### YOUR INSTRUCTIONS
Lines with "Print": please show every one of them from the listing below.

### RECORDED INFORMATION
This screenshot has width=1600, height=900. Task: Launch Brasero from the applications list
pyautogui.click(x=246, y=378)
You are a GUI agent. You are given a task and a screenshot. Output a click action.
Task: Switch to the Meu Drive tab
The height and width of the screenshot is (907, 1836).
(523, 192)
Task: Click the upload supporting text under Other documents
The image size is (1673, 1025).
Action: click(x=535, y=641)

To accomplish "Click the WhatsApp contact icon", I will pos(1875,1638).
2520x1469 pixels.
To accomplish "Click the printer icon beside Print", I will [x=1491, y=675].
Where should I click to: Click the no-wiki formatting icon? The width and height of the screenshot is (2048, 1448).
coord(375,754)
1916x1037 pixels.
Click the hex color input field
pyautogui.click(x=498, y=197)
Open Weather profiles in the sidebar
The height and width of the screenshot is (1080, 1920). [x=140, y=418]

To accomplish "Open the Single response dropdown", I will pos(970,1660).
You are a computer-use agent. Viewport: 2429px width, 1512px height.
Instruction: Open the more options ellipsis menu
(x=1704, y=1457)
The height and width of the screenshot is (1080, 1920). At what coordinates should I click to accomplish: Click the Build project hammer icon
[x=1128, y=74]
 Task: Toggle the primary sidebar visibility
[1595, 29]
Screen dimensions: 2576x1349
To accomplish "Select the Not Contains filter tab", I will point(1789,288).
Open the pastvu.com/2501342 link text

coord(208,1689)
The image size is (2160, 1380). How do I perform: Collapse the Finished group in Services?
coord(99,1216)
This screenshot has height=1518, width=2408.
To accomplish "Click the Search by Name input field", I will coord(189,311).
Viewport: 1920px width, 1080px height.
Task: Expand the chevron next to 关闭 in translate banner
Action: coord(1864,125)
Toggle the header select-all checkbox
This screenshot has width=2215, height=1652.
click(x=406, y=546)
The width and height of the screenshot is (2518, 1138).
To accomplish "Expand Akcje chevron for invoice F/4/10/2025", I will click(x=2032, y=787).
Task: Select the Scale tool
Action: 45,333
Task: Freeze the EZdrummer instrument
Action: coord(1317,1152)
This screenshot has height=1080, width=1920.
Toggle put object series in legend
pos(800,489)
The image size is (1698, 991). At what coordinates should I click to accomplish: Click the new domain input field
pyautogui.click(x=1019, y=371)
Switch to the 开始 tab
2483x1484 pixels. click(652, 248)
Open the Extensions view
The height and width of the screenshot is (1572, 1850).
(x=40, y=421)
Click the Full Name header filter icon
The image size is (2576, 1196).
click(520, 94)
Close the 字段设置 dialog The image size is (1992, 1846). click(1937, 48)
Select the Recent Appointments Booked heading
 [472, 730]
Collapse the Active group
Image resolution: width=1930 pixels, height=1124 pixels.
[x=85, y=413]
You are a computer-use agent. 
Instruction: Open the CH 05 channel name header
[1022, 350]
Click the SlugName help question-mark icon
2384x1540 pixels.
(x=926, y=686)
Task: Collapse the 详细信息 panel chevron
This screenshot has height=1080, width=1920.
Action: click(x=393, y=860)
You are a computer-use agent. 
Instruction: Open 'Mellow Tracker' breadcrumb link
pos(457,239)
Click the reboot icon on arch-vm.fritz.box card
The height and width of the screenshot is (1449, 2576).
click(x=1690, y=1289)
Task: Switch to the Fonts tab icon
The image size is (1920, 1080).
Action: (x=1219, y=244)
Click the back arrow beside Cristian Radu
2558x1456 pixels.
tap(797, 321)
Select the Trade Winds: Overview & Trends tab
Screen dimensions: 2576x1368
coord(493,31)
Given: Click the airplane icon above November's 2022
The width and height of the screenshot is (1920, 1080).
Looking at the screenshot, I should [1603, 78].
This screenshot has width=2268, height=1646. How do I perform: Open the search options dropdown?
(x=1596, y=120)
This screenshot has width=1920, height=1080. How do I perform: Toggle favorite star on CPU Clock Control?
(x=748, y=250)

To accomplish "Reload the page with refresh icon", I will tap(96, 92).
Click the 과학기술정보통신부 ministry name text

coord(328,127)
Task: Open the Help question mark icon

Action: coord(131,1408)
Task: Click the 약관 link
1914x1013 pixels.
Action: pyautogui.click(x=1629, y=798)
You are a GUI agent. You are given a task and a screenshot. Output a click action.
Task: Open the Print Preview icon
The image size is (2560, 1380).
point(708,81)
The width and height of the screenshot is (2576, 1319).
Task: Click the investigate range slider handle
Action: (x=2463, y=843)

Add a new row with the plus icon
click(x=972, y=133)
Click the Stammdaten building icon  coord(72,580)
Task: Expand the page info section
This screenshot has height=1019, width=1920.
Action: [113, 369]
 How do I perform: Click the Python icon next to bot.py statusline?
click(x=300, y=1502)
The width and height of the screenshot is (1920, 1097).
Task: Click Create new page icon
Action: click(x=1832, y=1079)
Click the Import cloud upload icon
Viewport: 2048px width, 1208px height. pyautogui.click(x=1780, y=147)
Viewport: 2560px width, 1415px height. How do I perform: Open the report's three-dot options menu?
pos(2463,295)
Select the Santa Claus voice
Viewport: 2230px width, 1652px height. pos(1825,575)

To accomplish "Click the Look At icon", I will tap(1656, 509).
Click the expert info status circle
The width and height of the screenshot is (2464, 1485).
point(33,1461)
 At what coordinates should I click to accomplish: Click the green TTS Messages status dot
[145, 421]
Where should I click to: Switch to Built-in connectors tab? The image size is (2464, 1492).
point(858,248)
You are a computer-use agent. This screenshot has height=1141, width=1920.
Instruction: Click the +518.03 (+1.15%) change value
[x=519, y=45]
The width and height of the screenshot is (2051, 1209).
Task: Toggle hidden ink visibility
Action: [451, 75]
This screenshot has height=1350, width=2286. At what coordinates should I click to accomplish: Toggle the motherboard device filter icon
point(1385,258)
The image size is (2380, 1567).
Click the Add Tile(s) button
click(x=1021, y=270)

### EXERCISE OUTPUT
To accomplish "Click the printer icon beside Print", I will [x=1491, y=675].
Task: Open the Print Preview icon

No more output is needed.